Le maire, Joël Ségot, a indiqué que le jeune homme souffrait de problèmes psychologiques et qu’il avait quitté le domicile familial en voiture alors qu’il était en crise. Selon lui, il s’exprimait de manière cohérente et évoquait des « hallucinations divines ». Les gendarmes l’ont interpellé dans la foulée.
La scène a concerné une zone très localisée du cimetière: autour de trente tombes et une soixantaine de columbariums ont été endommagés. Les dégradations n’ont pas touché directement les sépultures elles-mêmes, mais les ornements funéraires et les fleurs qui les entouraient. Pour la commune, la priorité est maintenant de recenser les concessions touchées afin de prévenir les familles concernées.
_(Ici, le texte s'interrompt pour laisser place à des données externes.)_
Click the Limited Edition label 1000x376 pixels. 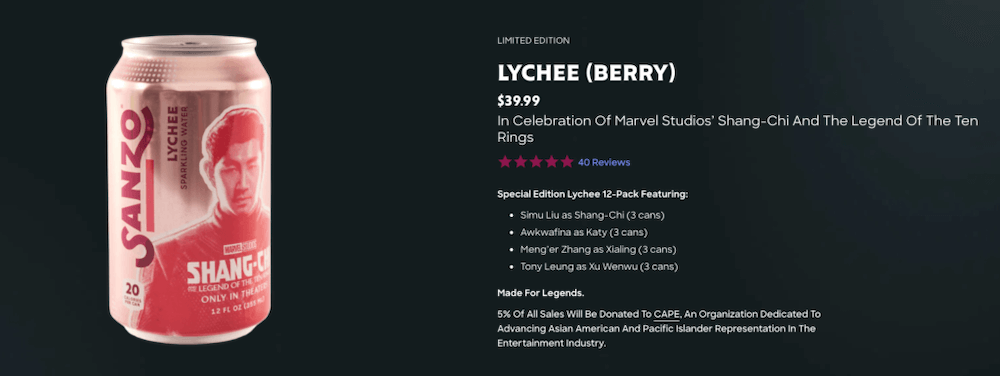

Ce détail change la lecture de l’affaire. Au premier regard, Joël Ségot avait pensé à un acte politique ou religieux, dans un contexte où d’autres profanations de cimetières ont déjà marqué les esprits. Mais les premiers éléments ne vont pas dans ce sens ici. Rien, dans ce dossier, ne pointe vers une revendication ou une cible confessionnelle; tout indique plutôt un passage à l’acte lié à l’état psychique du suspect.
Après les constatations des gendarmes, le nettoyage du cimetière devait commencer vendredi matin. Pour les habitants de Morlaàs, l’enjeu immédiat est autant matériel que moral: remettre en état un lieu de mémoire qui, selon les mots du maire, est « très violent et traumatisant » à atteindre parce qu’il s’agit d’un cimetière, un lieu sensible. La suite dépendra surtout de l’expertise des enquêteurs et de la prise en charge psychiatrique du jeune homme, mais sur le fond, la commune a déjà une certitude: l’acte n’a, en l’état, ni motif politique ni religieux apparent.